Thanks Fuggles - will do... so is my "dotless" version a collectors item then?!


----------



## matty32 (Dec 18, 2005)

Robbie J said:


> sorry Laura, don't mean anything by it
> 
> So Matty that report is bullcr*p
> 
> yes I'm a 35 owner but I still have a 33 somewhere


il let you off being a 33 owner 

;-) get a work trip sorted out for the auto salon buddy as i will be going to that in January


----------



## Robbie J (Jan 8, 2005)

tried last year flipping work changed the date....

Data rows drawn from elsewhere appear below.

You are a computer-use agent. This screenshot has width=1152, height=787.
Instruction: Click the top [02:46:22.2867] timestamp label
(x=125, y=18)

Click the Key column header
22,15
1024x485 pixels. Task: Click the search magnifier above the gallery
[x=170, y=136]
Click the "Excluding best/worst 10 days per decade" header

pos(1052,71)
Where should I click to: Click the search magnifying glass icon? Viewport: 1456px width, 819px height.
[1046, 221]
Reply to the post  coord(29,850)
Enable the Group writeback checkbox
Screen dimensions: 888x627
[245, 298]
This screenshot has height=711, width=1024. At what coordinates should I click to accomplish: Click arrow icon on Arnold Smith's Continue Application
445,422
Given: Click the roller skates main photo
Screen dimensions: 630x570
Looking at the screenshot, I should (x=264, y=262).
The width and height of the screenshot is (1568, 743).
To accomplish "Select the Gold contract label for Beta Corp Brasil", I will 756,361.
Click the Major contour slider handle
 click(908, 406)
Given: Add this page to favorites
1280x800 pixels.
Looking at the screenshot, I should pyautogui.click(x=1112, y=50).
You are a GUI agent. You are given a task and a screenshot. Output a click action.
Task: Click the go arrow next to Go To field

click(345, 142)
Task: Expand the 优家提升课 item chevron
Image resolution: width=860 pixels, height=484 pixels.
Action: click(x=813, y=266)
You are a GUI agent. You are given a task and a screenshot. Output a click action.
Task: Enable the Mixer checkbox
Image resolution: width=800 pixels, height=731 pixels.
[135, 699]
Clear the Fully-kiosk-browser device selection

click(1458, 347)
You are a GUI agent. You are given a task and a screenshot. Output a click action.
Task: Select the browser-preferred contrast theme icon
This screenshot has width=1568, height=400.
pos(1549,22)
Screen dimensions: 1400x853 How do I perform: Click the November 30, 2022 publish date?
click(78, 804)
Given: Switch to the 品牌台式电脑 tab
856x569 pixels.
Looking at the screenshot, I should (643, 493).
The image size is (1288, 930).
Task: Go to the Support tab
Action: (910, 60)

Its fun in Japan.... love the place
Sushi, best food
Asahi best beer
Jap cars......

can't live there it would ruin the dream


----------



## x.laura.x (Apr 8, 2009)

aww i wanna go japan .... one of them contries on the to do list before i die... n also go to china...


----------



## Robbie J (Jan 8, 2005)

Honk Kong is fab... I love cites

Tokyo is the dogs boll*cks.....well to visit at least

club trip later this year

I'm going to get the sack as a mod as this is way off topic


----------



## axolotl (May 29, 2008)

That's ok sir, space corp directive 1742: going off topic is permitted but only with pole dancers


----------



## x.laura.x (Apr 8, 2009)

haha what the hell is that ment to mean  am special woooo


----------



## axolotl (May 29, 2008)

lol just a bit of red dwarf speak. yes i think all people are special. billions of galaxies of a dead universe and a few little locations of living sentient being we call humans that can perceive it all and give it meaning. now i'm really off topic.....this beer must be as good as the wine


----------



## x.laura.x (Apr 8, 2009)

haha u bin drinkin as well...


----------



## Robbie J (Jan 8, 2005)

perhaps I should rename the tiltle to drinking on a friday night and talking cr*p


----------



## x.laura.x (Apr 8, 2009)

yeh i think u shud mr


----------



## Fuggles (Jul 3, 2001)

guycuthbert said:


> Thanks Fuggles - will do... so is my "dotless" version a collectors item then?!


They go for a fortune on ebay! :chuckle:


----------